A Shared Medical Appointment (Sma) Model for U.S. Veterans Treated with Buprenorphine in an Outpatient Setting: an Appraisal of Mortality, Risk, and Protective Factors

Phelan J.E.

Summary: Background: Those addicted to heroin and other opioids have high rates of mortality and comorbidity. Based on several studies in the literature between 0.4% and 2% crude all cause morality rates (CMR) (per 100 patients per year) have been reported for patients in buprenorphine treatment. Data on U.S. Veteran populations is lacking, however. This paper details a buprenorphine shared medical appointment (SMA) treatment model for U.S. Veterans in an outpatient setting and highlights appraisals of demographics, mortality, depression, risk factors and protective factors. Methods: A cohort of 30 U.S. Veterans enrolled in a substance disorders outpatient clinic at a Veterans Health Administration ambulatory care center, were prescribed maintenance doses of buprenorphine (no higher than 16 mg) and participated in SMAs for at least 5 years.
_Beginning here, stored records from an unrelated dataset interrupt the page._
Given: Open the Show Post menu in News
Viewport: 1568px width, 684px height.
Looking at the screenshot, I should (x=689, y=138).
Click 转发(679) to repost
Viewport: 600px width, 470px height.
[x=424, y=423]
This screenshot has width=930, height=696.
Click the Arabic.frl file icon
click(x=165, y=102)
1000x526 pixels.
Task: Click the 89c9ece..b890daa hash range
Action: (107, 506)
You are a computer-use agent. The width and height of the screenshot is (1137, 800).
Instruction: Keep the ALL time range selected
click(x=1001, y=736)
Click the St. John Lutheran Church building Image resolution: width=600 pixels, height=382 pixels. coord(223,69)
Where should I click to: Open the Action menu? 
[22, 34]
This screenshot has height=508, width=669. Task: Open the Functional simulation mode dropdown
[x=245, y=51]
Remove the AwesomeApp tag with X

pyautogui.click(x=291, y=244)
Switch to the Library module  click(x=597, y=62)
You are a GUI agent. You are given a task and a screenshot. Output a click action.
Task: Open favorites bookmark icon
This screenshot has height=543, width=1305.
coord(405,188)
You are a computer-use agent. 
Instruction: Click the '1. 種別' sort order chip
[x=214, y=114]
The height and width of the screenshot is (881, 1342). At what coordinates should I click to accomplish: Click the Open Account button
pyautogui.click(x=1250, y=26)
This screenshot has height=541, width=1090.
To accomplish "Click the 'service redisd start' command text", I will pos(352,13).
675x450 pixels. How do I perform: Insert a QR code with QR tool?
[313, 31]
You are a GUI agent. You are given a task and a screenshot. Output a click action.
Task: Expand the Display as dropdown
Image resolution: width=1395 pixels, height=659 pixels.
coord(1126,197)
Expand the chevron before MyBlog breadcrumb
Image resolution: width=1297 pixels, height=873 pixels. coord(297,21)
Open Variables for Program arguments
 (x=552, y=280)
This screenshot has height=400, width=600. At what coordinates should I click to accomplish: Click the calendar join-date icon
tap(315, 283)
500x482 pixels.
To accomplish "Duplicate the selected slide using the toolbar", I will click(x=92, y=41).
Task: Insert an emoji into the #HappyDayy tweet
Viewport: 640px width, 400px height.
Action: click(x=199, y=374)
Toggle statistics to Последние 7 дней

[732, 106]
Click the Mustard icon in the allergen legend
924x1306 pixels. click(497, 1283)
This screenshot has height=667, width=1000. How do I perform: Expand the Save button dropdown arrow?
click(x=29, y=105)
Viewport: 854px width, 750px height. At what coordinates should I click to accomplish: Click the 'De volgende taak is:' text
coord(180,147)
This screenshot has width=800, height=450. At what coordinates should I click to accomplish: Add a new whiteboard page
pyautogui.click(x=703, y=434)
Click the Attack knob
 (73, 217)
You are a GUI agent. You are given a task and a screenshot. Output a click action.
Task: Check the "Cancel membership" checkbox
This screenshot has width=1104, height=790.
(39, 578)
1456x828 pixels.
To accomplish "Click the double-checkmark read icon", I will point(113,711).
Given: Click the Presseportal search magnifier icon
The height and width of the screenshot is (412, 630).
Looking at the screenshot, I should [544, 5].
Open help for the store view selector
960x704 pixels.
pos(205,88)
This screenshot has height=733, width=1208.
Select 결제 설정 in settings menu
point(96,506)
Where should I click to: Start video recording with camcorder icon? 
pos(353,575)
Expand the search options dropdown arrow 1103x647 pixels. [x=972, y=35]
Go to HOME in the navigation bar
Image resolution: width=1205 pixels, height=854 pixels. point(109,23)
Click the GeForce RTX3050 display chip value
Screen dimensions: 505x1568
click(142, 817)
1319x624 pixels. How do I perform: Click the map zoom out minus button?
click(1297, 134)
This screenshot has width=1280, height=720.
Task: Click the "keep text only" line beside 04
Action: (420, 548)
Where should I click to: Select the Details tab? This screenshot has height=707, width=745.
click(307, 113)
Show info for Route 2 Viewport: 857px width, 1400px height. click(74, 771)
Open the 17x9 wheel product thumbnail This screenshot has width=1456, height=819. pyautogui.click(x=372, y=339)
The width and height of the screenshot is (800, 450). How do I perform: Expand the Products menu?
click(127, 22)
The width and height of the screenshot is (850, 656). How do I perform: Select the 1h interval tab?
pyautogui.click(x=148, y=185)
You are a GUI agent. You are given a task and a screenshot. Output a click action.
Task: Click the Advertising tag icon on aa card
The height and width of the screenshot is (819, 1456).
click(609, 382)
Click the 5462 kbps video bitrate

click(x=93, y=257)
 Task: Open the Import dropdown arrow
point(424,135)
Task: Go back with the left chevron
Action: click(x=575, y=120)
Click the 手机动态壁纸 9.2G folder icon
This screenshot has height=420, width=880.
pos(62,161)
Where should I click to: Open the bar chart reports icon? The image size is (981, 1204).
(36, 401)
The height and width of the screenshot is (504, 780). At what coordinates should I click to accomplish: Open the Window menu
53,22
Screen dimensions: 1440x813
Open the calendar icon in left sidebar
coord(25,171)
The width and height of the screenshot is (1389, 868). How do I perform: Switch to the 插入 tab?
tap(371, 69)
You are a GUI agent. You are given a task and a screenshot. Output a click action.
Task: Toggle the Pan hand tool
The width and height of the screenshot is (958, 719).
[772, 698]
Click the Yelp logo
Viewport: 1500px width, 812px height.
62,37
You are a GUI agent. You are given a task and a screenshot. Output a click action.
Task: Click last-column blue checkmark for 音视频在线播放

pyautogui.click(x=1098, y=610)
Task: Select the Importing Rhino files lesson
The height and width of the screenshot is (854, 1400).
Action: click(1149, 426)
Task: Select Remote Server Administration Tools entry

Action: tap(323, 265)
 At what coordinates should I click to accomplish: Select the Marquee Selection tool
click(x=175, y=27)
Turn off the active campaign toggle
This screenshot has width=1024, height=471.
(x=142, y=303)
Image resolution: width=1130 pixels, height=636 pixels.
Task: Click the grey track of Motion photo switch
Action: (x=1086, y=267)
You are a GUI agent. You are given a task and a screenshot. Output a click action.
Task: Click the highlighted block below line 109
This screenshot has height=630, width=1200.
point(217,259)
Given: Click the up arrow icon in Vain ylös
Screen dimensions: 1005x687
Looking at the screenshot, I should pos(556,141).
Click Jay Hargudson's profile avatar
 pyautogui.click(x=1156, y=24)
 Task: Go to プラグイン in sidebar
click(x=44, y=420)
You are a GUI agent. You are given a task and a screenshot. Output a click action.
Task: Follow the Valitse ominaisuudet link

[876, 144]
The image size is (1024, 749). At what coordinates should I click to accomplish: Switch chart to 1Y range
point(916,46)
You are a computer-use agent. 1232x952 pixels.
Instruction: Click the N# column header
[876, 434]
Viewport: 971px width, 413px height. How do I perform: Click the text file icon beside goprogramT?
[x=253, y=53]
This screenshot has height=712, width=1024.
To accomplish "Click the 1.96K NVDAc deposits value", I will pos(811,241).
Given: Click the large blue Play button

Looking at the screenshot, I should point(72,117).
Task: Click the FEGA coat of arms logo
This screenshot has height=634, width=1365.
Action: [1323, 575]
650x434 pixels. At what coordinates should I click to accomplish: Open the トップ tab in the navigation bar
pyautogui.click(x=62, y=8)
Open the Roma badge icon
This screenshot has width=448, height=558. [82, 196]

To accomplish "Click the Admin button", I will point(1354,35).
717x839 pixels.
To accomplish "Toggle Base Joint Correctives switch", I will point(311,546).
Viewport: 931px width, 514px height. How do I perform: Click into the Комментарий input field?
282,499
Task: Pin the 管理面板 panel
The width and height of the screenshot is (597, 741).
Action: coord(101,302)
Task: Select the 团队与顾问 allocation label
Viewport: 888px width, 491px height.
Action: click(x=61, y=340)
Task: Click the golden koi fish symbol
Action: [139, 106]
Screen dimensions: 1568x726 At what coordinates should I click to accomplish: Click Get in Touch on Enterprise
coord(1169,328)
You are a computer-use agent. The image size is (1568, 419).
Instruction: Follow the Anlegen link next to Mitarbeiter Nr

A review of secondary patient data, and review of results from other metrics used, were conducted between the years of 2010 and 2014. Results: A records review of Veterans who attended SMAs revealed a 4.4% mortality rate over a 5-year period (CMR = 0.7%). Deaths were mainly somatic in nature and not from overdose. Mortality rates were typically equal to, or better than community samples. Other appraisals indicated that Veterans who were active in SMAs showed marked improvements in drug cessation, decreases in depression, decreases of risk factors, and increases in protective factors, over a 5-year treatment span. Conclusion: Based on current patterns and assumptions, opioid addicts are at greater risk for mortality, depression and other morbidities without treatment. Shared medical appointment model is one way to help decrease Veteran's use, risk and to increase protective factors.